The only company I have talked to actively looking at NFT’s in agriculture is Bx out of the UK. They are creating NFTs out of a parcels of land where farmers are implementing regenerative agricultural  practices.

These NFT’s would be sold to organisations who are looking to secure future access to all carbon removal credits generated on that parcel of land. The grower would receive the revenue generated from the sale of the NFT once there was verification that these practices and land improvements have occurred.

For the buyer of the NFT, this gives verified impact from their investment and the grower has then clear financial incentive and resources for making the changes to benefit the land. Recently, there have been many global investment funds to be found short of their ESG claims, making NFTs like this even more attractive.

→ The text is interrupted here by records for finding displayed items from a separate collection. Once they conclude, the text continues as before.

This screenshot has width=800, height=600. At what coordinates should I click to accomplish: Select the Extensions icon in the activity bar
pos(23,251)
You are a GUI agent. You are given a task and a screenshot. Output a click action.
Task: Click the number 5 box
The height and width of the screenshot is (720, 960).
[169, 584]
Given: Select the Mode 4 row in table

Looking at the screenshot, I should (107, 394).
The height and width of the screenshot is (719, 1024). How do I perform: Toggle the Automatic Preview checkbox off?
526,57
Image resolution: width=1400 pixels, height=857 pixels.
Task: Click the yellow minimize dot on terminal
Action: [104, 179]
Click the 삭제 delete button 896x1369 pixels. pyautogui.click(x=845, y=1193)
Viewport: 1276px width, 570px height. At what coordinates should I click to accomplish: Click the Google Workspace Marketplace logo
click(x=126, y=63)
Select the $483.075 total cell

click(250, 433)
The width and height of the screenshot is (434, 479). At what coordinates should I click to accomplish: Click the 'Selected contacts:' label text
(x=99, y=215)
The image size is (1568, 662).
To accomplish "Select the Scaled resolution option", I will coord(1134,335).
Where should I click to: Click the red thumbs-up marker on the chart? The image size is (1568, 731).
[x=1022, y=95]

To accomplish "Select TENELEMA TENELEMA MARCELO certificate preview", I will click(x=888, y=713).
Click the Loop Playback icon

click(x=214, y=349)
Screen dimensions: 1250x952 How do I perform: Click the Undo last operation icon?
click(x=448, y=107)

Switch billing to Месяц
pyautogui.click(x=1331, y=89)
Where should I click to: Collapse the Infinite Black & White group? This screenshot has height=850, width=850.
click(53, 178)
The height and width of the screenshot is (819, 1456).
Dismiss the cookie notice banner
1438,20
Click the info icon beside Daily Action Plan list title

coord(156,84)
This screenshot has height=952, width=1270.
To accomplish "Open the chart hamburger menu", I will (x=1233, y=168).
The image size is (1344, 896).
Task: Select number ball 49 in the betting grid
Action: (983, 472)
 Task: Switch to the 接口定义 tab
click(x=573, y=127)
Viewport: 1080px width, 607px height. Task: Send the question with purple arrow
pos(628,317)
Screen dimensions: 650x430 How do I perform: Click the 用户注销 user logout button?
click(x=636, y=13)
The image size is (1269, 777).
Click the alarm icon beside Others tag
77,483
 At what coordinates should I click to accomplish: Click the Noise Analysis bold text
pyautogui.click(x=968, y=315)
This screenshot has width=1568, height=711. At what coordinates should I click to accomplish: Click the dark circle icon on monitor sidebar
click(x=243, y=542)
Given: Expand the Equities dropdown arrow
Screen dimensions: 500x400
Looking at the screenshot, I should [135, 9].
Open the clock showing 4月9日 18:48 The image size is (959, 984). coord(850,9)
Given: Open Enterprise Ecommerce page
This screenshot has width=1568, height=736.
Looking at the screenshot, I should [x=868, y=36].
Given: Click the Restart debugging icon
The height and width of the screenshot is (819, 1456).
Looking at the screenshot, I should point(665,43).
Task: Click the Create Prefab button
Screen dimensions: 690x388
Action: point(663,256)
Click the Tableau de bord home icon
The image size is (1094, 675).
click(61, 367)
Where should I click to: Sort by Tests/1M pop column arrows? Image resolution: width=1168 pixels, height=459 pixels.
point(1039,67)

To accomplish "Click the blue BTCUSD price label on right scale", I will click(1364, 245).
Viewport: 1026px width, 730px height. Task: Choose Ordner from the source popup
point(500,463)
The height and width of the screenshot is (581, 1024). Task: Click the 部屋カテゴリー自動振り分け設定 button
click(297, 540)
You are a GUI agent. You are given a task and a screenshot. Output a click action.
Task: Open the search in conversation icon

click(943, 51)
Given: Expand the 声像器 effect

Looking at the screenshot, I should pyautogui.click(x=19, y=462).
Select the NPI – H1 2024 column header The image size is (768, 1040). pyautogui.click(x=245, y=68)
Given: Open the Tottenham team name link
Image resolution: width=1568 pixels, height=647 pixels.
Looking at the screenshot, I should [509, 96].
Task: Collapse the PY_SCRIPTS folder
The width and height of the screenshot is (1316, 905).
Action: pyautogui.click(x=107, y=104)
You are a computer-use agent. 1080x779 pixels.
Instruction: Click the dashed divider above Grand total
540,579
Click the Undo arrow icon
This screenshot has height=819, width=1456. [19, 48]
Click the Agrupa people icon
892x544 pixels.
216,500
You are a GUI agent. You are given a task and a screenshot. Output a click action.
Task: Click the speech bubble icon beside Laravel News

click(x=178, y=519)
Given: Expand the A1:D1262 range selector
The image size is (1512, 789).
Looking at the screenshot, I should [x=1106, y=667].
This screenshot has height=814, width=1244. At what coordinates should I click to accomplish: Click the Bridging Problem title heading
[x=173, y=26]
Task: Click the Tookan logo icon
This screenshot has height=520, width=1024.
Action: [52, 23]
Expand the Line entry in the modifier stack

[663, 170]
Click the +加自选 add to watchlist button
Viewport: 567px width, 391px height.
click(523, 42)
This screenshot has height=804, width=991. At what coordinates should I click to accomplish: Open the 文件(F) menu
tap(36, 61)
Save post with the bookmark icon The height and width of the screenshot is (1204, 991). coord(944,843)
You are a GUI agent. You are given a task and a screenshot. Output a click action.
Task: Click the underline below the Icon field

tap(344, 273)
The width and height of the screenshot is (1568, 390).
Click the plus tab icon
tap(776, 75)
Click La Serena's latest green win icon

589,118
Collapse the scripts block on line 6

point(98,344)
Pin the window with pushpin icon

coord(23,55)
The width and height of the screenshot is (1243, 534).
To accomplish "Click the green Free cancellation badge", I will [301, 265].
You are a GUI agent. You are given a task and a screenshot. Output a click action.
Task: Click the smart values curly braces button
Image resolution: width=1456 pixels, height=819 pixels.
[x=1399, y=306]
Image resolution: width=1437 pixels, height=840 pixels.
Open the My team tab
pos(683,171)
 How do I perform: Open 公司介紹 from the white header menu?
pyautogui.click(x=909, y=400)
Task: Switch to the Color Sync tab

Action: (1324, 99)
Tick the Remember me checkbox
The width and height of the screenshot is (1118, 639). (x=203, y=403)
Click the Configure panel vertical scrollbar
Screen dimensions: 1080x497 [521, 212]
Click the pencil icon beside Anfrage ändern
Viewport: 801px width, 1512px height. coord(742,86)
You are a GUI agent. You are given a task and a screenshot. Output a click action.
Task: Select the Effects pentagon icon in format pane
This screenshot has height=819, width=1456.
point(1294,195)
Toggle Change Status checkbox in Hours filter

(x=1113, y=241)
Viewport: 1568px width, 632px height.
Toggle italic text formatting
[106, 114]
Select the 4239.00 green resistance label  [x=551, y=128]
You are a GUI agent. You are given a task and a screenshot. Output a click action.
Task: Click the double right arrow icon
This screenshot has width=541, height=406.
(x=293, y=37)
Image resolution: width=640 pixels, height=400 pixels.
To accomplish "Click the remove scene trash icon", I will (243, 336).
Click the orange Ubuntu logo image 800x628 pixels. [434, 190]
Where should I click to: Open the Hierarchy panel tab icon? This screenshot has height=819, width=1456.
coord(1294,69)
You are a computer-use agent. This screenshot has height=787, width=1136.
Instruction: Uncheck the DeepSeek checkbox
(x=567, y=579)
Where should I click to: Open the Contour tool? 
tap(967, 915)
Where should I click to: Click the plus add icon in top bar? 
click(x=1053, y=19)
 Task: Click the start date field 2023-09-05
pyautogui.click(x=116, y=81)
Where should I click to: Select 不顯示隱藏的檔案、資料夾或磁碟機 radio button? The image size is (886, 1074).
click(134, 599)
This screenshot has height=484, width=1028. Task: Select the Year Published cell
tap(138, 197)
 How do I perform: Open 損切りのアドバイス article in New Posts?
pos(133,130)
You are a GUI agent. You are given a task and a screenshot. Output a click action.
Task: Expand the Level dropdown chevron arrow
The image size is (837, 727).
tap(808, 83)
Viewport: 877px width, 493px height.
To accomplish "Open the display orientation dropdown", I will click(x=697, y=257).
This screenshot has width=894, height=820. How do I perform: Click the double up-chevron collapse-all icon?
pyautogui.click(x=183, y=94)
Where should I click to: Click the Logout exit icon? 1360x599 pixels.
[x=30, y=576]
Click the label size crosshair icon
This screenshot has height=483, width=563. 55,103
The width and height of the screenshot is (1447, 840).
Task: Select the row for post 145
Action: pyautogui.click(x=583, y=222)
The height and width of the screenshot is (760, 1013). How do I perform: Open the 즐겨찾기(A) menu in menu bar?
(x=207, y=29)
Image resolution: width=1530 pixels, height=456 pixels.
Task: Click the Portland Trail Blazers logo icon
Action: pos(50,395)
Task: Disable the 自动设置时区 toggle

After these changes have been implemented, the land has the potential to start generating annual carbon credits, and the organization who owns the NFT get first refusal to purchase the carbon credits generated. With 96% of Carbon Credits being actually carbon aversion credits not removal, Bx believes there is going to be a shortage of high quality supply carbon credits.

As with any NFT they can be traded and exchanged. Bx believes these NFTs will increase in value and become an important asset for corporates to hold to meet their ESGs goals. There is also a royalty mechanism embedded, which kick in on any NFTs eventually traded at profit. This royalty revenue is then re-distributed to all growers on the Bx platform. An ecosystem which continues to reward growers improvement to the land and ecosystem services they provide.

For any land on Bx’s platform, they would be the group responsible for the soil sampling and protocol, behind it and getting the farmers and the carbon offset companies onto their platform.

The challenges behind carbon credits and greenwashing may have some potential to be alleviated by the capabilities behind NFT’s. We could extrapolate this beyond carbon too, where we see organizations like Farmobile utilizing blockchain patents along with data stores, might we see this same future of NFT’s with other on-farm data?

On a related note to carbon, I noticed a new web page this week from Deveron* which I think is smart and I hadn’t seen any organization focusing explicitly on before:

Positioning themselves as a full stack soil testing and data company for “the worlds leading carbon programs:

Deveron’s vertically integrated soil health and sampling service provides a scalable, tailorable support package for your carbon program.

Our package includes:

  • Trained soil technicians

  • Logistics management, including dispatch and equipment

  • Status updates and transparency throughout the process

  • API data connections to soil laboratories

  • Quality Assurance and Control on lab results supported by leading soil data scientists

Everything starts with the soil. Whether talking carbon or crop production, there is a need to understand it. I think we will see more soil testing companies go the route of positioning themselves within carbon. After all, like I mentioned when covering the Regrow raise: soil testing/MRV to carbon is the pick axes to the gold rush.

There is more for Deveron too. They have been acquiring independent consulting organizations across North America which positions them and their agronomy teams well to be able to support farmers on getting into carbon credits. Most recently expanding this week with the acquisition Agronomic Solutions in the central US.

On top of this, we have recently seen Rabobank leverage Continuum Ag, a boots on the ground soil health consulting company, to launch their own carbon pilot.

*Disclosure: I am an investor in Deveron.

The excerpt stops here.